Segundo empresários, pelo menos 90 lanchas estariam navegando de forma clandestina.

O acidente com uma escuna que afundou no Lago de Furnas, entre São João Batista do Glória e Capitólio (MG), na semana passada, gerou um alerta para visitantes e para quem trabalha com o turismo na região. Quem trabalha na represa diz que falta fiscalização nas embarcações e um controle sobre os pilotos. Pelo menos 90 lanches estariam navegando no lago de forma clandestina.

“A gente é fiscalizado pela Capitania dos Portos, de Santos, e que talvez não tenha o efetivo suficiente. Cada dia que passa novas embarcações aparecem aqui para fazer passeios náuticos, sem nenhuma condição de conhecimento, de navegação”, disse o empresário Adair Vasconcelos.

A escuna que afundou estava perto dos Canyons, um importante ponto turístico do lago. Quando o barco começou a afundar, os ocupantes conseguiram se segurar ao paredão pelas pedras e foram socorridos por outras embarcações que passavam pelo local. No barco, havia 15 pessoas. Todas conseguiram se salvar.

Depois de sair do píer, o piloto navegou cerca de três quilômetros até o primeiro ponto de visitação. Mas, para entrar ali, ele precisou passar por um canal, conhecido como “Cascatinha”, que é pequeno para embarcações grandes. Tudo indica que a escuna bateu em pedras até naufragar 300 metros depois.

“Foi tudo muito rápido, eles pegaram essa escuna na Lagoa Azul, nós embarcamos todos eles e depois retornamos com eles”, disse o piloto do barco, Fabrício Ávila Silva.

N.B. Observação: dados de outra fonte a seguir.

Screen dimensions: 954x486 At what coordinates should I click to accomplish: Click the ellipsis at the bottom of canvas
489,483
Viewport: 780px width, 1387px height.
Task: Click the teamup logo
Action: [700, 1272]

A escuna de madeira, com capacidade para 35 pessoas, teria saído do píer da “Lagoa Azul”, funcionando perfeitamente.

“Pela navegação que ela fez anterior, pelo local de saída dele, o local que ela chegou sem acontecer nada, ela teve a avaria dela no local”, disse o marinheiro Valter Vieira Braz.
O inquérito da Marinha sobre as causas e responsabilidades do acidente deve ficar pronto em até 90 dias. Sobre a falta de fiscalização das embarcações, a assessoria de imprensa da Marinha diz que há um cronograma estabelecido, mas que em locais de muito movimento, como São João Batista do Glória, a fiscalização é intensificada.